-- EXERCISE REQUIREMENTS --
Please work out how many lines include the word "will" in the entries, and reply with only the count.

Pixel coordinate grounding data
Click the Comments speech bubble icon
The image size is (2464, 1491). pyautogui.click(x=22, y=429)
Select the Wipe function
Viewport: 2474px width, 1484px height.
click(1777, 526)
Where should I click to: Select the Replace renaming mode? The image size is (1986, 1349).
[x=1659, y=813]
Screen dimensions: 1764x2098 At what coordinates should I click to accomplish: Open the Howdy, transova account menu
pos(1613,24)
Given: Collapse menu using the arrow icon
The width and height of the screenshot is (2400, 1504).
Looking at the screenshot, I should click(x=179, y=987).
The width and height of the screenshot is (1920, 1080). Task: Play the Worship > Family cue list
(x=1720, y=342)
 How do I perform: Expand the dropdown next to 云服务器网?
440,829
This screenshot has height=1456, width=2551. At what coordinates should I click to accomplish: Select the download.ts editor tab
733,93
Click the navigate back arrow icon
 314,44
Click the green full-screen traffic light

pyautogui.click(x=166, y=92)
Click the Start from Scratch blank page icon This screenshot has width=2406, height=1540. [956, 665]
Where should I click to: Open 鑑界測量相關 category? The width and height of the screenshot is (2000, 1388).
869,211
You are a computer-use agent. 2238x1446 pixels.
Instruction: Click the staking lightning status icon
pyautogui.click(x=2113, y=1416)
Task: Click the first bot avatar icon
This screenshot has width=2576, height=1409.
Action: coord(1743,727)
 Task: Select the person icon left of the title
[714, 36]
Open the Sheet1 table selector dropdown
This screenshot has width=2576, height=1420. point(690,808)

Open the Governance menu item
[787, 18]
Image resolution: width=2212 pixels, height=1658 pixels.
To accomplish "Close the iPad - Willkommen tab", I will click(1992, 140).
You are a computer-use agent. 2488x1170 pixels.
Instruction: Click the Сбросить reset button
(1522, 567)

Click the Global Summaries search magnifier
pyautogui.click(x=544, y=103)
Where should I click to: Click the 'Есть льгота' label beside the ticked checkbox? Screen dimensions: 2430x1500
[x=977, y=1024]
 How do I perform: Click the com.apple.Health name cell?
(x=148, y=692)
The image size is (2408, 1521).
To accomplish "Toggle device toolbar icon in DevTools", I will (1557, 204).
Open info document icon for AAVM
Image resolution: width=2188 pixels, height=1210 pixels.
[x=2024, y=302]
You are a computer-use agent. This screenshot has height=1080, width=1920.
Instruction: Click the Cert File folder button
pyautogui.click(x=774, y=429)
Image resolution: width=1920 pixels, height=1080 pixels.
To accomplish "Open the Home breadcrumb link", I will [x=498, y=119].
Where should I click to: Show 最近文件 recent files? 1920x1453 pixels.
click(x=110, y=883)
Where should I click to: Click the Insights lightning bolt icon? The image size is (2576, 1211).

-- YOUR SOLUTION --
3